# Microsoft Office Application Help - Excel Help forum > Excel General >  >  Freezing the SECOND Row

## Rudey

Hi,

I was just wondering, I'm a fair way through my spreadsheet, and I made the second row the row with all the titles etc. My spreadsheet is to complicated to move up 1 row without breaking it all, and I feel that it would be far more easy to read if I had the title row (the second one) frozen... so I was wondering is it possible to do that?

Thanks

----------


## oldchippy

Put your cursor at row 3 and go to Window > Freeze panes

----------


## Rudey

I can't find the window thing in Excel 2007 sorry  :Frown:  I see the Freeze Panes drop down menu, and I can freeze either the top row or first column, but I can't see that option  :Frown:

----------


## oldchippy

Hi,

Take a look here

http://excel.tips.net/Pages/T002591_...mn_Labels.html

----------


## rfarinha

Hi there,





> I can't find the window thing in Excel 2007 sorry  I see the Freeze Panes drop down menu, and I can freeze either the top row or first column, but I can't see that option



There are actually two ways of doing it on Excel 2007...

1. *Split option:* Using the Split functionality, which splits the spreadsheet in 4. You can then adjust the limits to the second line and click on the Freeze Panes option.
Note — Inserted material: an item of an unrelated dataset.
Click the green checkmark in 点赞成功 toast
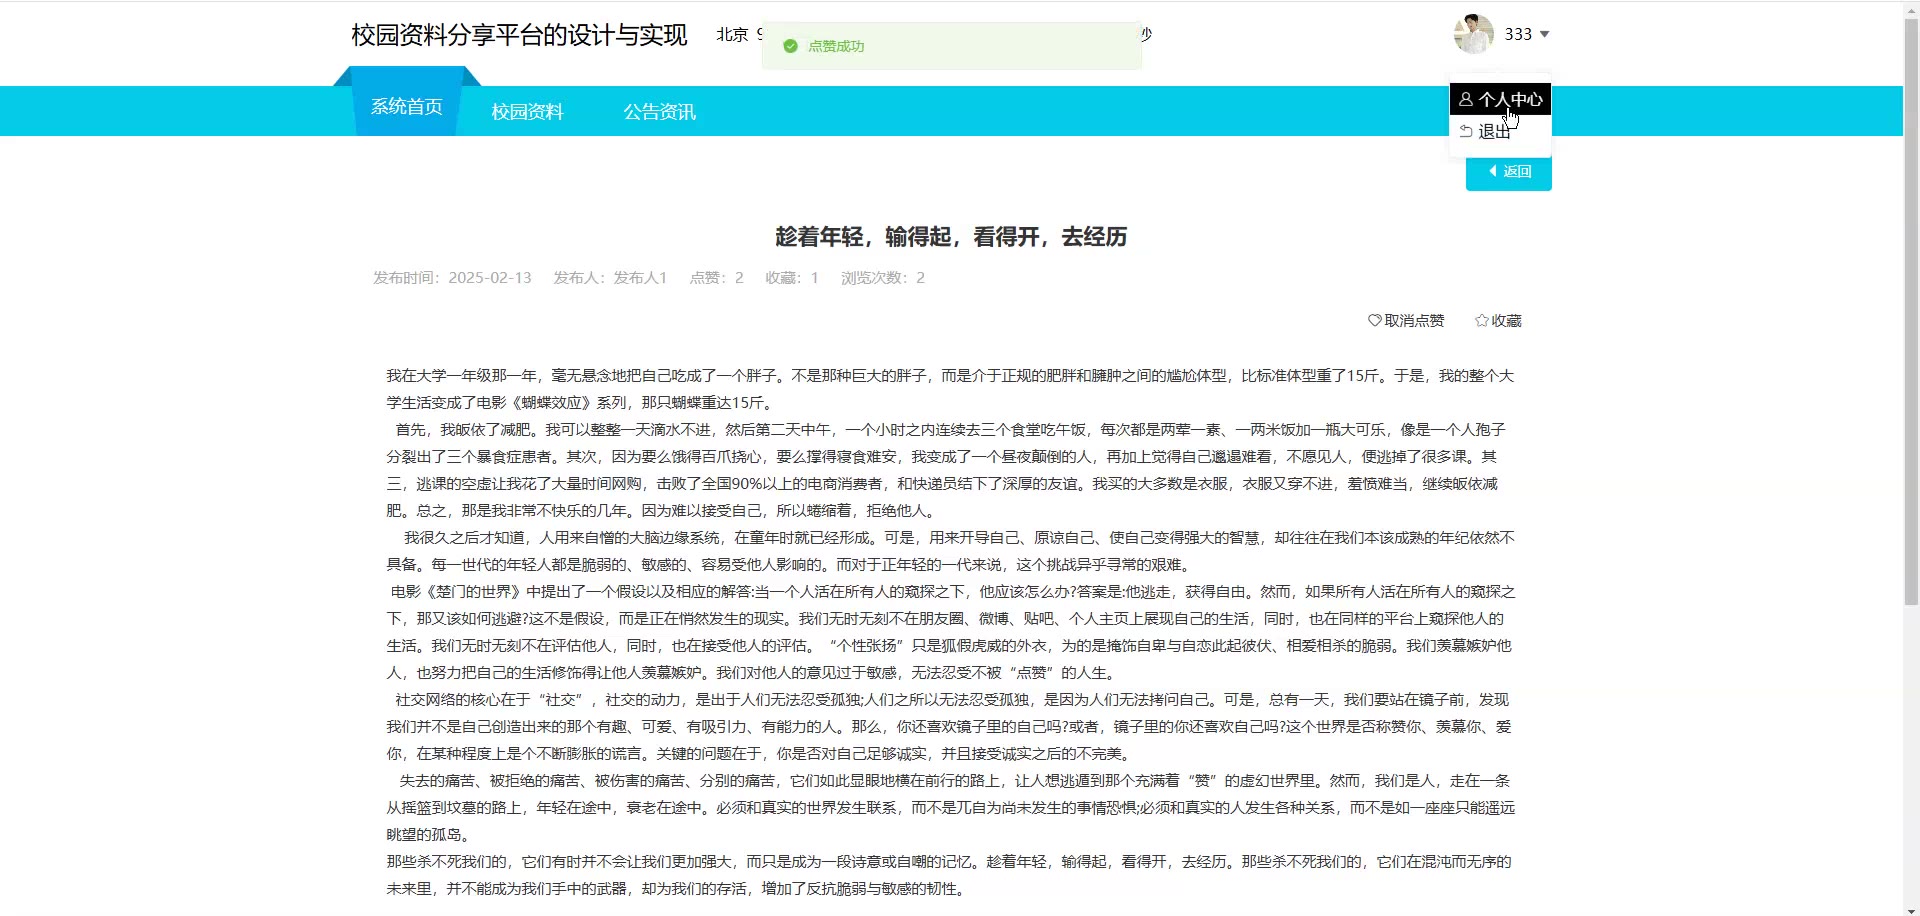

2. *Copy and Paste option:* Freeze Pane the top row. Add two rows before the frozen one: on the second row paste the one you would like to freeze, on the first paste the one automatically frozen. Then you just have to delete the originally two rows. Confused with this second option?




```
Please Login or Register  to view this content.
```


Best regards,
rfarinha

----------


## Ahmad 1

Hi .. 

hope you are doing well , 

Simply .. To freeze more than just the first column, click the column immediately to the right of the last column you want to freeze. For example, to freeze columns A, B, and C, click column D, and then click Freeze Panes on the menu.

It works  :Smilie:  . 

Good luck . :Smilie:

----------


## yogi3276

Guys it is quite simple than we think...
Here is how - for a sec remove the top row temporary, which will make your labels row first then freeze it with the option 'Freeze top row',
then next simply right click in the first row -> click insert -> entire row.
Now put back your previous top row content back.

Thanks
YP

----------